**What is required**
Copy out all the records exactly.

**Given records**
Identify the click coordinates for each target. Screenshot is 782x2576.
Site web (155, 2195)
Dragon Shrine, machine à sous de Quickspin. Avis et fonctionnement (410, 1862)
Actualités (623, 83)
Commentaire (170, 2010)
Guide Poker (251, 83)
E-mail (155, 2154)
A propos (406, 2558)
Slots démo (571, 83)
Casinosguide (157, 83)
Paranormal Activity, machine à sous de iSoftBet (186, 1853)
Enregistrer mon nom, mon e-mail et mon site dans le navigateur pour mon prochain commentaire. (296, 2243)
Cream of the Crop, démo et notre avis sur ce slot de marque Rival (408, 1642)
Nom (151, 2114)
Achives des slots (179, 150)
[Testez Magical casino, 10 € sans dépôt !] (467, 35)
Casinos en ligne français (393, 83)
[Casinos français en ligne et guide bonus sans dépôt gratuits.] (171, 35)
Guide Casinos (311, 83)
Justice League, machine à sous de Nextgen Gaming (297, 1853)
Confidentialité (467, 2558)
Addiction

**Your solution**
Identify the click coordinates for each target. Screenshot is 782x2576.
Site web (155, 2195)
Dragon Shrine, machine à sous de Quickspin. Avis et fonctionnement (410, 1862)
Actualités (623, 83)
Commentaire (170, 2010)
Guide Poker (251, 83)
E-mail (155, 2154)
A propos (406, 2558)
Slots démo (571, 83)
Casinosguide (157, 83)
Paranormal Activity, machine à sous de iSoftBet (186, 1853)
Enregistrer mon nom, mon e-mail et mon site dans le navigateur pour mon prochain commentaire. (296, 2243)
Cream of the Crop, démo et notre avis sur ce slot de marque Rival (408, 1642)
Nom (151, 2114)
Achives des slots (179, 150)
[Testez Magical casino, 10 € sans dépôt !] (467, 35)
Casinos en ligne français (393, 83)
[Casinos français en ligne et guide bonus sans dépôt gratuits.] (171, 35)
Guide Casinos (311, 83)
Justice League, machine à sous de Nextgen Gaming (297, 1853)
Confidentialité (467, 2558)
Addiction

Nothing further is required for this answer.